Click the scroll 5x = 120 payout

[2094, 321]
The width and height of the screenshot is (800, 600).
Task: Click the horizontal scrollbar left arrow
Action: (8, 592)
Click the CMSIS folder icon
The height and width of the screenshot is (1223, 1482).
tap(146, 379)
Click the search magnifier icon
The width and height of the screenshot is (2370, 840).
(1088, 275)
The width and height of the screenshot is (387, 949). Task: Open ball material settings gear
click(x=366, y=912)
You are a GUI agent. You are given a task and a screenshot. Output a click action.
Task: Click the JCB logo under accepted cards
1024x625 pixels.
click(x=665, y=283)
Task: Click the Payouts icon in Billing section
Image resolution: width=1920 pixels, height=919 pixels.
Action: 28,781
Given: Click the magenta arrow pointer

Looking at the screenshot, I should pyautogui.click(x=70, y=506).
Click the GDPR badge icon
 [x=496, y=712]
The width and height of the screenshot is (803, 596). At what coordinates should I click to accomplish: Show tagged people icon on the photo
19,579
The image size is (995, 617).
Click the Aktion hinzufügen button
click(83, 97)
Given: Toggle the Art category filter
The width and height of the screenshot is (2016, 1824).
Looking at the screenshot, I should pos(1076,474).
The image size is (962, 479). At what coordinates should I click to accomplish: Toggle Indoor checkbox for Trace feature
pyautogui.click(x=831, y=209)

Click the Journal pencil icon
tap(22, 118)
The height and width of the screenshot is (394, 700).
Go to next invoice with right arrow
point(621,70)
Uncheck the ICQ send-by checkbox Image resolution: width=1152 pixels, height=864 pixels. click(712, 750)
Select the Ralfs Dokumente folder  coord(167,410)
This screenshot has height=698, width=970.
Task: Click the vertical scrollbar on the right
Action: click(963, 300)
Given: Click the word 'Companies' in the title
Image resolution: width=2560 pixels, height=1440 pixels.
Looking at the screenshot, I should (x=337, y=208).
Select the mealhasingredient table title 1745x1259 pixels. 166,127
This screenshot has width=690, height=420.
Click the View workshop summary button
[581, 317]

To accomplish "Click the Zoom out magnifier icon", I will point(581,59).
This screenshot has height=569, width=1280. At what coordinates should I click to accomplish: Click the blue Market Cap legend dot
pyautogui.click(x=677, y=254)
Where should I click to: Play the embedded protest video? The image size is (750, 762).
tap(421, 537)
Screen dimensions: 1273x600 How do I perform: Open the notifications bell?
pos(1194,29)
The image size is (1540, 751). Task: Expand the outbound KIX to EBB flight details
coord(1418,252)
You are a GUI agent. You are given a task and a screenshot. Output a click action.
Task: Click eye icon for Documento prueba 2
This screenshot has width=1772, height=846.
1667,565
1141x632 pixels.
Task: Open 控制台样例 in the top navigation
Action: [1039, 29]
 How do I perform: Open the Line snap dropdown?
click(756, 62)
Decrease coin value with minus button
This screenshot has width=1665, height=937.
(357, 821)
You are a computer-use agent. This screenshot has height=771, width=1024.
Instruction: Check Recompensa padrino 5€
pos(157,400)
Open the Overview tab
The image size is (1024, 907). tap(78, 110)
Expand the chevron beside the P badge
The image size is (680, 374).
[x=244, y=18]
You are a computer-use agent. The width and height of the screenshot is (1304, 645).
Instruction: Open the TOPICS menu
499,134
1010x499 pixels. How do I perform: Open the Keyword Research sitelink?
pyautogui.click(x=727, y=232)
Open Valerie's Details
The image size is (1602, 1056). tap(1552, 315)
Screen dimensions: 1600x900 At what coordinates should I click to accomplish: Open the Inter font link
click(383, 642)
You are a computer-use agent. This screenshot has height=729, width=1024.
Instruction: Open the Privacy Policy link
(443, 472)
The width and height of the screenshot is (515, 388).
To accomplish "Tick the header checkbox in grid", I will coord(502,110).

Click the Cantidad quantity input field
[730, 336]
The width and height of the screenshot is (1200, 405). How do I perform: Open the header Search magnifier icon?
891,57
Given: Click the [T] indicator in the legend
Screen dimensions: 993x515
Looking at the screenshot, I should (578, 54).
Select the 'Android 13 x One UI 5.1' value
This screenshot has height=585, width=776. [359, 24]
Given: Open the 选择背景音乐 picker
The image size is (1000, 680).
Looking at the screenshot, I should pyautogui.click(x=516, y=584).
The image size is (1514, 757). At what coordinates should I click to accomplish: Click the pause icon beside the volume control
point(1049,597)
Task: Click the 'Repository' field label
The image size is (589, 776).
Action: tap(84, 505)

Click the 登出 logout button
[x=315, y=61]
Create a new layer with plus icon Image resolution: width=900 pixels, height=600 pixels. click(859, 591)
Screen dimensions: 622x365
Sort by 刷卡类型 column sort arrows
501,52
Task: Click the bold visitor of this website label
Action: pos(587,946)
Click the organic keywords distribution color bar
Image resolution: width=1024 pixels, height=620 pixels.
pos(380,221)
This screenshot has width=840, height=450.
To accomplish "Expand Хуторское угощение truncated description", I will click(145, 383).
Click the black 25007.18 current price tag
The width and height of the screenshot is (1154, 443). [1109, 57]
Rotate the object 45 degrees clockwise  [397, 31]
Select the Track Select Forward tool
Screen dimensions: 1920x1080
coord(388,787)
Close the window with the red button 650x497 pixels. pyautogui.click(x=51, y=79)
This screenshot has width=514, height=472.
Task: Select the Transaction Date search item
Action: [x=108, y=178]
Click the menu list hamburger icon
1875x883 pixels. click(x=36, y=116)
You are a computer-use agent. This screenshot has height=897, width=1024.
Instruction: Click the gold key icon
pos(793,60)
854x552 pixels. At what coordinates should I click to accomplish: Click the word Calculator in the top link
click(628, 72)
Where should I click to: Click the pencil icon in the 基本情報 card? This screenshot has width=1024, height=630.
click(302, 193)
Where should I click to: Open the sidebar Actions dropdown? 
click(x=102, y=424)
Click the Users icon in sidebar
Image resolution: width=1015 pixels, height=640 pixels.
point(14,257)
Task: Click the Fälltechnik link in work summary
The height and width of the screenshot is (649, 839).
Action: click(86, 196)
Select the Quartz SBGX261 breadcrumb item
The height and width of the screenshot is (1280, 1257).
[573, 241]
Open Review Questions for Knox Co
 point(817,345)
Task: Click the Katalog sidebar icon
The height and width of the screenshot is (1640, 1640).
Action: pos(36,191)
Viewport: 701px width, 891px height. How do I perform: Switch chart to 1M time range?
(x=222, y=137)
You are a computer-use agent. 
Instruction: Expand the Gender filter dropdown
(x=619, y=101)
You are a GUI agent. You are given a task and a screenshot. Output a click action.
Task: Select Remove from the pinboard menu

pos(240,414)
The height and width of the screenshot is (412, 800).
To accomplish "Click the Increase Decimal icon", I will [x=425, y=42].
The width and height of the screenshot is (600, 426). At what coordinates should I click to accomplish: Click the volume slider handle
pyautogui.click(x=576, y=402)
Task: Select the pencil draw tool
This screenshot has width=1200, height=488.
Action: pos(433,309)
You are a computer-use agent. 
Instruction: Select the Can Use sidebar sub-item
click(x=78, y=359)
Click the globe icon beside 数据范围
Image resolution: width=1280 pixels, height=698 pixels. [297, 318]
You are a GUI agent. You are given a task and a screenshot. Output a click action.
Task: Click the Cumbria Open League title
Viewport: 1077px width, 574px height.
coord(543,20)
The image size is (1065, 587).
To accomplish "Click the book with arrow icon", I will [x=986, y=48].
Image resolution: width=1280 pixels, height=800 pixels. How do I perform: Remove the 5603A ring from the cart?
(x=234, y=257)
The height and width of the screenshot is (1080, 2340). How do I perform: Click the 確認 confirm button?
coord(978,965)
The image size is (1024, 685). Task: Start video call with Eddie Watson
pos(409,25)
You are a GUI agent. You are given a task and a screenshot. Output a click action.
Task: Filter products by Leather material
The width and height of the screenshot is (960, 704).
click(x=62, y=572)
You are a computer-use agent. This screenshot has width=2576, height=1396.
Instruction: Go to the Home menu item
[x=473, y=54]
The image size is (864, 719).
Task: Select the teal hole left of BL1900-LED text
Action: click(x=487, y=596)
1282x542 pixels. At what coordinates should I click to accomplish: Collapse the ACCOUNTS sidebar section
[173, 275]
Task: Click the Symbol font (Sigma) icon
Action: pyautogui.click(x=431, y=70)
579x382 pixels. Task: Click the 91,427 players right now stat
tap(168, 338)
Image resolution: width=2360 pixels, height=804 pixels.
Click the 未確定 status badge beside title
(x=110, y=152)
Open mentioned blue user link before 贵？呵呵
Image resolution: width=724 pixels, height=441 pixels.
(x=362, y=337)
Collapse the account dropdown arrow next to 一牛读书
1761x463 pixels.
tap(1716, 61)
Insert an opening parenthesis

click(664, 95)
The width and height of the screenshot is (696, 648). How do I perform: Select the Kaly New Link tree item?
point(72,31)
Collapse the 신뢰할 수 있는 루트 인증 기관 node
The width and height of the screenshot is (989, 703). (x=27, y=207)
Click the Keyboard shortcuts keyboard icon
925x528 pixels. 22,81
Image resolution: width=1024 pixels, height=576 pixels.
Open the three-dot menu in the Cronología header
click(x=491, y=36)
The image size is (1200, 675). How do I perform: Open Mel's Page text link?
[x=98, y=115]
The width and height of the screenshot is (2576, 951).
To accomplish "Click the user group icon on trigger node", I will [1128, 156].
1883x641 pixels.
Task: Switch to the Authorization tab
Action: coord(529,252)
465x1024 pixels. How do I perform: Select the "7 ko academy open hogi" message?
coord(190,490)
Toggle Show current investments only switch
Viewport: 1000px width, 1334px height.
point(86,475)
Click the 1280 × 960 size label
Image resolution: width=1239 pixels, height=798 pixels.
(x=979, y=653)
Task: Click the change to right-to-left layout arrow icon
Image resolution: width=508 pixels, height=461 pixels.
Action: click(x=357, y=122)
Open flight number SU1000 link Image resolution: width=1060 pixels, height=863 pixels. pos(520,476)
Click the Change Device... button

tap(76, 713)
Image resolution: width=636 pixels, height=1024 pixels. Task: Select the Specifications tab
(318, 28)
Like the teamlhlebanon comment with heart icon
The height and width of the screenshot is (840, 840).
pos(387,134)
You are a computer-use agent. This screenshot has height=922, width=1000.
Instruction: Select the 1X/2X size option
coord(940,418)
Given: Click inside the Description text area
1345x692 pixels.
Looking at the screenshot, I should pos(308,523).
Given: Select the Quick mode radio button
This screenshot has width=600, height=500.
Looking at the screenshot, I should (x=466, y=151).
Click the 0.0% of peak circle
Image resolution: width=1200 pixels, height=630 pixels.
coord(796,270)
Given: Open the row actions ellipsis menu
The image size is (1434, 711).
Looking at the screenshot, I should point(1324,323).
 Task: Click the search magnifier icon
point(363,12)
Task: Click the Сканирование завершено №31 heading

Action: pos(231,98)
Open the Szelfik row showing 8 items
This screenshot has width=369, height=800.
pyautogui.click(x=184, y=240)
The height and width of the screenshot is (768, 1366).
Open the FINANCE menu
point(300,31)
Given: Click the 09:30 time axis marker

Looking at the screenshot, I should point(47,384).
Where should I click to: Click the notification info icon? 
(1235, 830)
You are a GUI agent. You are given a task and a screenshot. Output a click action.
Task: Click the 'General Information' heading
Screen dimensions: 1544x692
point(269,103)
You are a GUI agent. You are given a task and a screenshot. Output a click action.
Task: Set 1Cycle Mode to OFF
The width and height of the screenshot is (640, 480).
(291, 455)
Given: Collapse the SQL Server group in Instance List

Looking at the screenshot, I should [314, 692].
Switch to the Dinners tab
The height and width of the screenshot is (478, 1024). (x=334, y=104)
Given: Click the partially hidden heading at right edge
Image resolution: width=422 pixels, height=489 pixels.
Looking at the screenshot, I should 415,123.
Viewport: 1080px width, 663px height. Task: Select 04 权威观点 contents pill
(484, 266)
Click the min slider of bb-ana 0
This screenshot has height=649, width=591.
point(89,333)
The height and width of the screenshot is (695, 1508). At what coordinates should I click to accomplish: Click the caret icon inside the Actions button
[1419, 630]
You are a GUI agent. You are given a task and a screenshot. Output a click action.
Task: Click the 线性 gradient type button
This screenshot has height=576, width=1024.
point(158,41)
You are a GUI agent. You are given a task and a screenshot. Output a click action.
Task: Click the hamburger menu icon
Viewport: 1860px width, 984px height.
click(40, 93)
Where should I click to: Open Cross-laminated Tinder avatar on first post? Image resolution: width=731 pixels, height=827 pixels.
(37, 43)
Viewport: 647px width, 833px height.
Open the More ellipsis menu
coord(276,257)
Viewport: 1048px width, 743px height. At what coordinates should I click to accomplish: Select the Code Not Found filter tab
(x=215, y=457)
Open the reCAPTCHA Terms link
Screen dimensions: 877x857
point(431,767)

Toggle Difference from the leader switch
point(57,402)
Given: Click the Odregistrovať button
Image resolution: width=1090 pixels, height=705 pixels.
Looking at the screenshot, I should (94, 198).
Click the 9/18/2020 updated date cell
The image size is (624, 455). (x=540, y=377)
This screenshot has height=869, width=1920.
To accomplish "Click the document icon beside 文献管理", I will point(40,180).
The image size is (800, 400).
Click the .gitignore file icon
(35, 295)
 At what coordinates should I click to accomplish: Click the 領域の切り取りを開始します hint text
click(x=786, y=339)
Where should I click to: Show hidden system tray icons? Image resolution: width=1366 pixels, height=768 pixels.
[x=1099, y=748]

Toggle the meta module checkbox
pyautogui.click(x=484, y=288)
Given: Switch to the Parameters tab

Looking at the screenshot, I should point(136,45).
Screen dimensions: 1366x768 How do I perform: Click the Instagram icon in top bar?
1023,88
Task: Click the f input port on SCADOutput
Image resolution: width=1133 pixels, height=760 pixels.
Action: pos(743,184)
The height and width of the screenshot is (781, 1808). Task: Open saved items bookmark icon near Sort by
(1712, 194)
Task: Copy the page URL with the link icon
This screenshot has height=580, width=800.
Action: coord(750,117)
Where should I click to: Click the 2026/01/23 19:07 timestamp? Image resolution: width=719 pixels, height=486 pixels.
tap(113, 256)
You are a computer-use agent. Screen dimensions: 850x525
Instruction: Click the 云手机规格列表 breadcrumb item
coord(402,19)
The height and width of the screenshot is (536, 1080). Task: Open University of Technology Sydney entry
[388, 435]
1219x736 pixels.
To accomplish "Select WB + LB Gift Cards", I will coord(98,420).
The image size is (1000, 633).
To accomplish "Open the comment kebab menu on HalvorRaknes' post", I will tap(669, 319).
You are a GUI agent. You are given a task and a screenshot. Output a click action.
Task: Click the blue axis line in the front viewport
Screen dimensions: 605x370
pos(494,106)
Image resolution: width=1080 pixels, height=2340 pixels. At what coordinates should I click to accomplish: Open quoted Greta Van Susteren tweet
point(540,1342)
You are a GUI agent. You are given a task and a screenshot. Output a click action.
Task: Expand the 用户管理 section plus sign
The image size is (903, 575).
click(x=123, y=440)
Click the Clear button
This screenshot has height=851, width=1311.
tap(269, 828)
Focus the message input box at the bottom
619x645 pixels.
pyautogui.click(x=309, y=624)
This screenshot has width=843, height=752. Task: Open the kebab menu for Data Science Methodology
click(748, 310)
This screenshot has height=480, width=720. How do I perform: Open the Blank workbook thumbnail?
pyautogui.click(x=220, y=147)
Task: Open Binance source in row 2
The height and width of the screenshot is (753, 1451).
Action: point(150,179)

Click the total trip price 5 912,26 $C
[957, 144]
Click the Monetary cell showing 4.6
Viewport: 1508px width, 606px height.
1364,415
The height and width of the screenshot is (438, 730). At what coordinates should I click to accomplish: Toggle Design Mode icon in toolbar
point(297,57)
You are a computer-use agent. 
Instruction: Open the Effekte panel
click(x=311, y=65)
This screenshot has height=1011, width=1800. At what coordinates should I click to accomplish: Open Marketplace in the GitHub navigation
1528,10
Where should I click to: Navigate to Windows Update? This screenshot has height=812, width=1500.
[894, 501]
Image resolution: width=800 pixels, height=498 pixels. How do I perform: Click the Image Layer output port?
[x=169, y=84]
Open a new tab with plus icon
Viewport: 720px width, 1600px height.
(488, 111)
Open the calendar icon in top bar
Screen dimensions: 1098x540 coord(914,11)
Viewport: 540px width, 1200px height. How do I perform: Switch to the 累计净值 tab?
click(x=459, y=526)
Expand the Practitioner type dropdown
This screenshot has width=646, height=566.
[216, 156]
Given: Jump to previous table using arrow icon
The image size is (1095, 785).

Description of the task:
Return every line of the records in which the word "table" is found.

Response to the task:
Select the mealhasingredient table title 1745x1259 pixels. 166,127
Given: Jump to previous table using arrow icon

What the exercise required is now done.